─── Records for the task ───

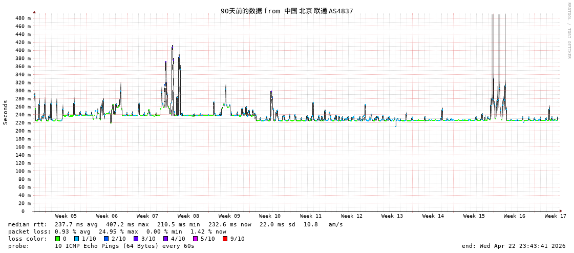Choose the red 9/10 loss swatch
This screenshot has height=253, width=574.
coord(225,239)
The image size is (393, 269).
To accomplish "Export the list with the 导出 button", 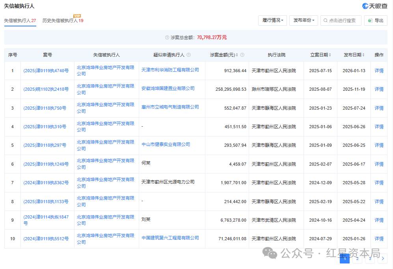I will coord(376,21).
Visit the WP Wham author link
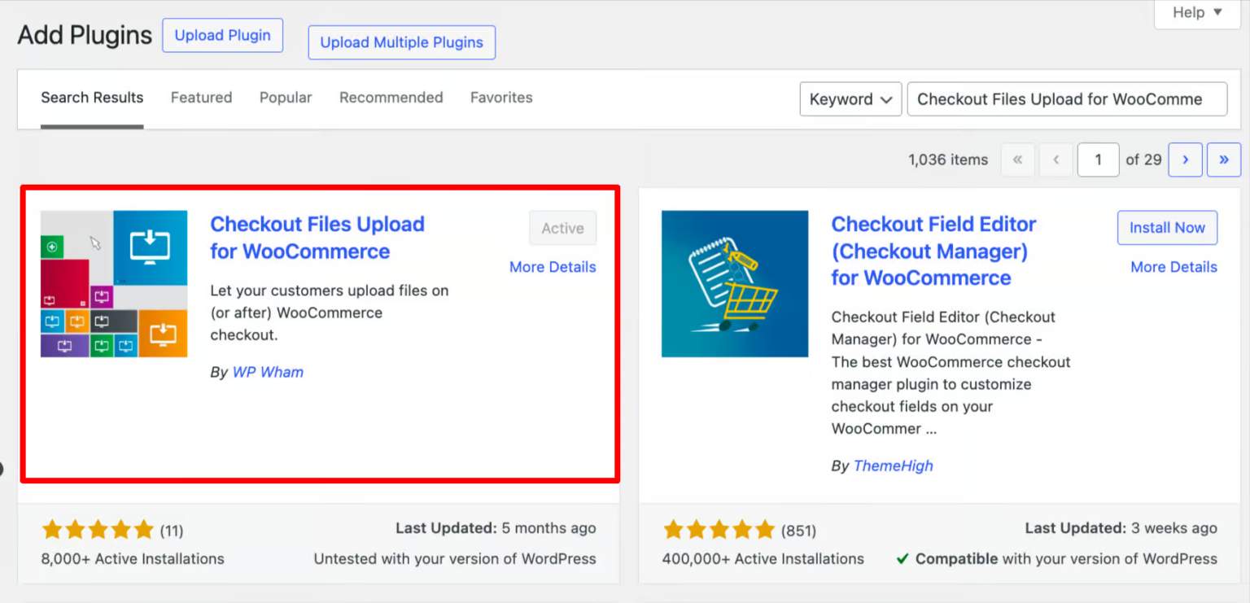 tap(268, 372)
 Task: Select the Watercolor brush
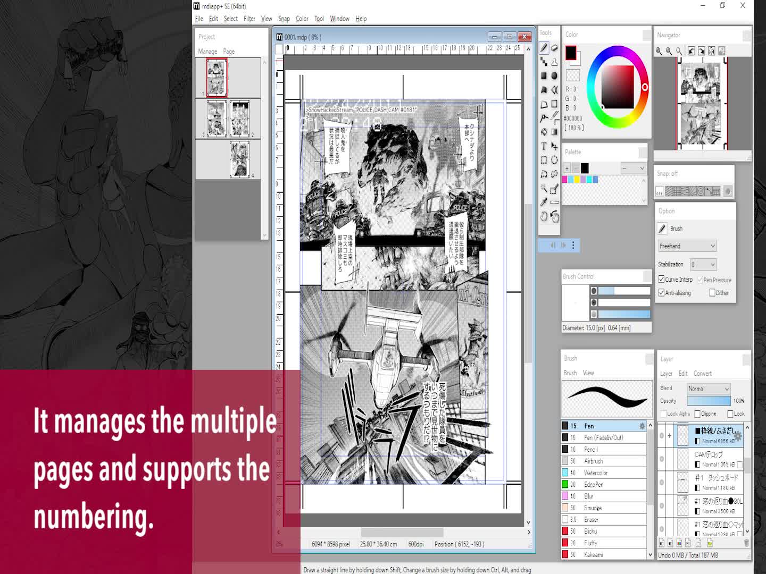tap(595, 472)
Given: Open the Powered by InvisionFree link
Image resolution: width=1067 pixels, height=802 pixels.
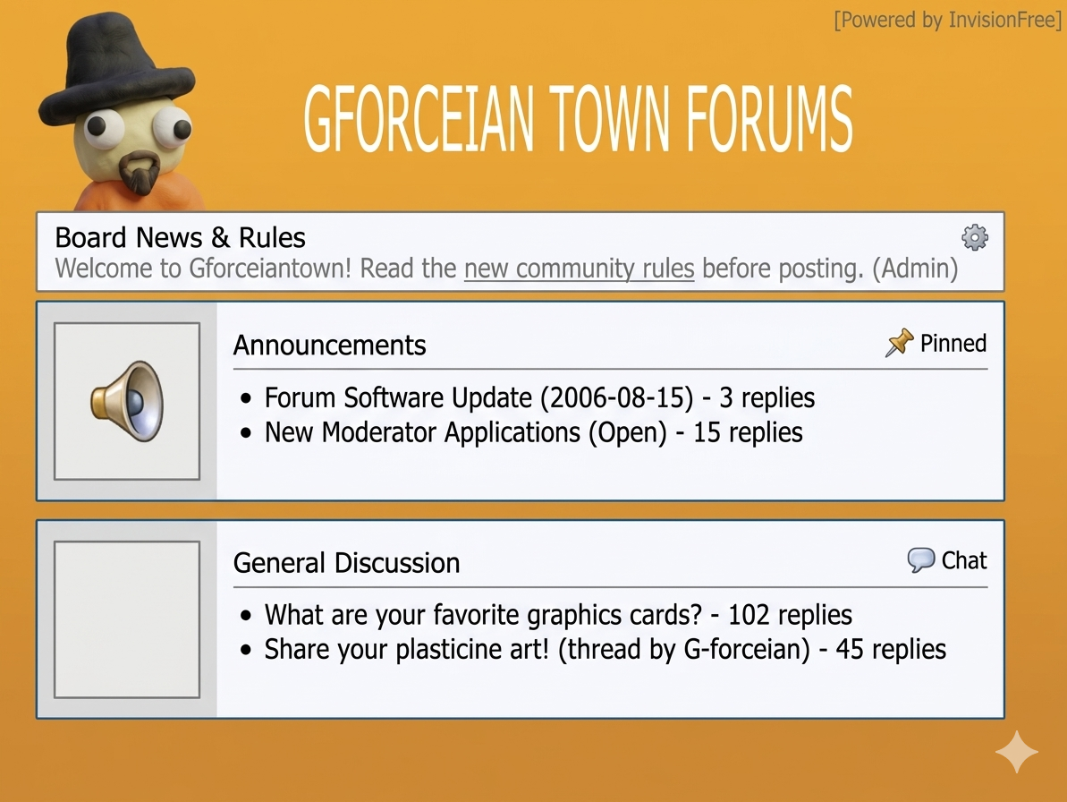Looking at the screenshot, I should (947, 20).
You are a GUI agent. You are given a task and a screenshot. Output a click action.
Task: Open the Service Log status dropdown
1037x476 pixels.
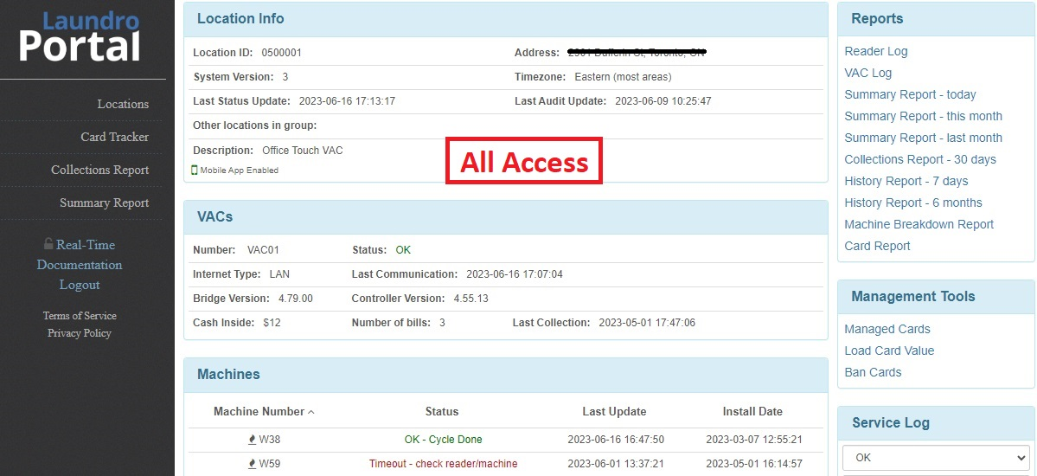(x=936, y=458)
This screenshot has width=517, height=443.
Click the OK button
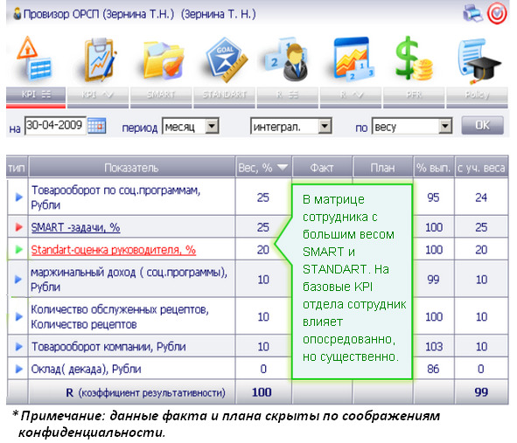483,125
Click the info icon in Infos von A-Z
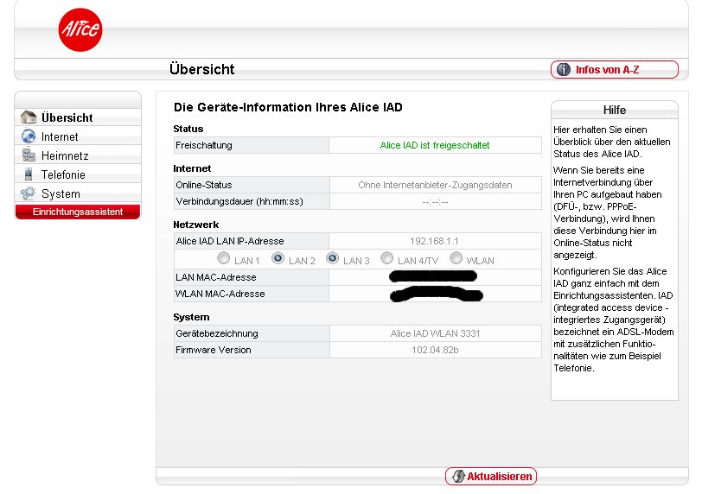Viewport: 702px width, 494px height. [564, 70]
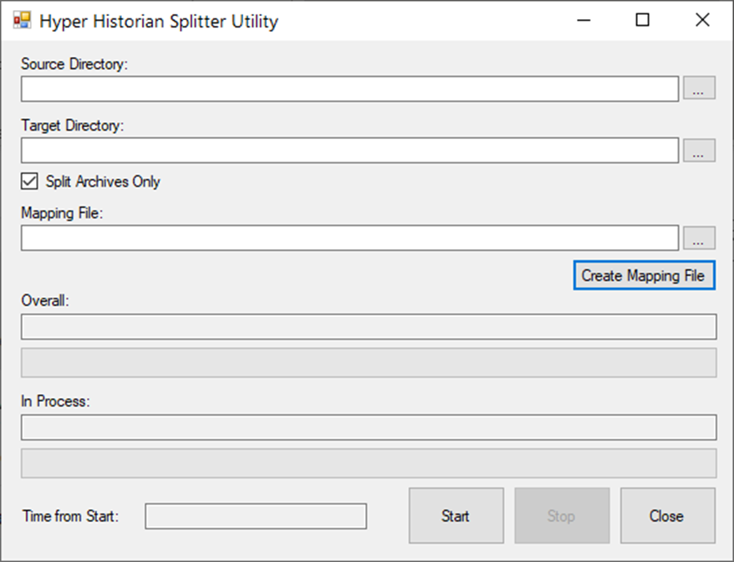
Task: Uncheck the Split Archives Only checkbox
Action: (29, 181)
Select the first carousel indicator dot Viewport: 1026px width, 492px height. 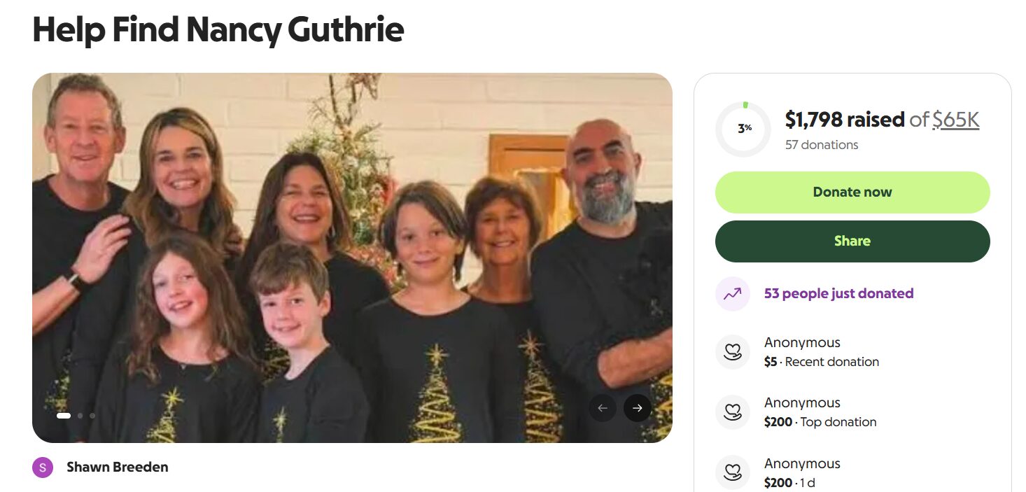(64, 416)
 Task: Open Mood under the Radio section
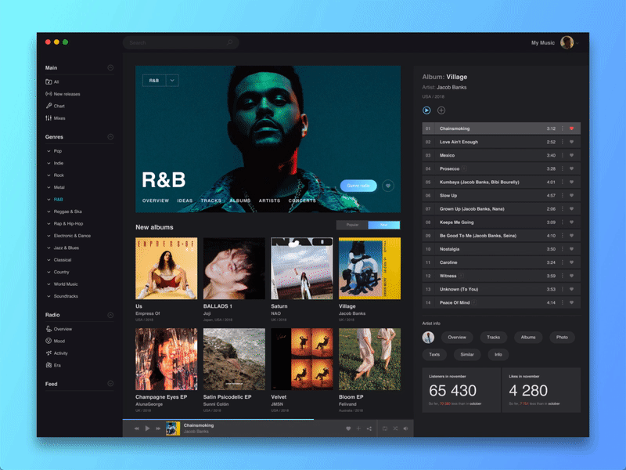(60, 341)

───

Problem statement: Using the data above, copy exactly the lines from the one containing "Visit the WP Wham author link" to the one containing "Task: Open the Service Log status dropdown", inclusive. Exclude the pictures.

Answer below:
Visit the WP Wham author link
 tap(268, 372)
 Task: Select the Watercolor brush
tap(595, 472)
Given: Open the Powered by InvisionFree link
Image resolution: width=1067 pixels, height=802 pixels.
Looking at the screenshot, I should (947, 20).
You are a GUI agent. You are given a task and a screenshot. Output a click action.
Task: Open the Service Log status dropdown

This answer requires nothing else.